_Work order_
Repeat the listing below exactly.

BEGIN

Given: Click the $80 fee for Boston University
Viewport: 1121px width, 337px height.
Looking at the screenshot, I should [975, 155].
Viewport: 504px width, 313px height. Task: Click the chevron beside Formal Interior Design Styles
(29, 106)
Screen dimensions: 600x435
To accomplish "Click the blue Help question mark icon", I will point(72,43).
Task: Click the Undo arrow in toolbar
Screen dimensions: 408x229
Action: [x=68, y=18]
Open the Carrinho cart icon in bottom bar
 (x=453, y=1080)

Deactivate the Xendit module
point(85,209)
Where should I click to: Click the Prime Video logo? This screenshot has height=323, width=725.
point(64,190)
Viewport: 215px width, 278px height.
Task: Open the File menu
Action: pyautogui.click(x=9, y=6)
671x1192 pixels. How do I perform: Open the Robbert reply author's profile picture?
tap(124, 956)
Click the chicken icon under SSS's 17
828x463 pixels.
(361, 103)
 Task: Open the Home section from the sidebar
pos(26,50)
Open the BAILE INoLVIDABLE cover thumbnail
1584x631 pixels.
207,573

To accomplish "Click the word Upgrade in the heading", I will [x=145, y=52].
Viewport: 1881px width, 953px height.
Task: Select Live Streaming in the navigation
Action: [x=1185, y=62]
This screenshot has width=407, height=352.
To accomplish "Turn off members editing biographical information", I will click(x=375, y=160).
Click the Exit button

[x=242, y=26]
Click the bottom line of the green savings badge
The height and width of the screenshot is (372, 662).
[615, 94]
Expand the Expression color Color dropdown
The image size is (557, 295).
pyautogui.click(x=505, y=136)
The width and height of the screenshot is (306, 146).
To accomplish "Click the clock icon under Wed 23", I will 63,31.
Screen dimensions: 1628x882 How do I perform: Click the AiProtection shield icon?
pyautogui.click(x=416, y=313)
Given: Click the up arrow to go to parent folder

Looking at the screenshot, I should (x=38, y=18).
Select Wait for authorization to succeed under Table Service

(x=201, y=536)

END

_Response to this exercise_
Given: Click the $80 fee for Boston University
Viewport: 1121px width, 337px height.
Looking at the screenshot, I should [975, 155].
Viewport: 504px width, 313px height. Task: Click the chevron beside Formal Interior Design Styles
(29, 106)
Screen dimensions: 600x435
To accomplish "Click the blue Help question mark icon", I will point(72,43).
Task: Click the Undo arrow in toolbar
Screen dimensions: 408x229
Action: [x=68, y=18]
Open the Carrinho cart icon in bottom bar
 (x=453, y=1080)

Deactivate the Xendit module
point(85,209)
Where should I click to: Click the Prime Video logo? This screenshot has height=323, width=725.
point(64,190)
Viewport: 215px width, 278px height.
Task: Open the File menu
Action: pyautogui.click(x=9, y=6)
671x1192 pixels. How do I perform: Open the Robbert reply author's profile picture?
tap(124, 956)
Click the chicken icon under SSS's 17
828x463 pixels.
(361, 103)
 Task: Open the Home section from the sidebar
pos(26,50)
Open the BAILE INoLVIDABLE cover thumbnail
1584x631 pixels.
207,573

To accomplish "Click the word Upgrade in the heading", I will [x=145, y=52].
Viewport: 1881px width, 953px height.
Task: Select Live Streaming in the navigation
Action: [x=1185, y=62]
This screenshot has width=407, height=352.
To accomplish "Turn off members editing biographical information", I will click(x=375, y=160).
Click the Exit button

[x=242, y=26]
Click the bottom line of the green savings badge
The height and width of the screenshot is (372, 662).
[615, 94]
Expand the Expression color Color dropdown
The image size is (557, 295).
pyautogui.click(x=505, y=136)
The width and height of the screenshot is (306, 146).
To accomplish "Click the clock icon under Wed 23", I will 63,31.
Screen dimensions: 1628x882 How do I perform: Click the AiProtection shield icon?
pyautogui.click(x=416, y=313)
Given: Click the up arrow to go to parent folder

Looking at the screenshot, I should (x=38, y=18).
Select Wait for authorization to succeed under Table Service

(x=201, y=536)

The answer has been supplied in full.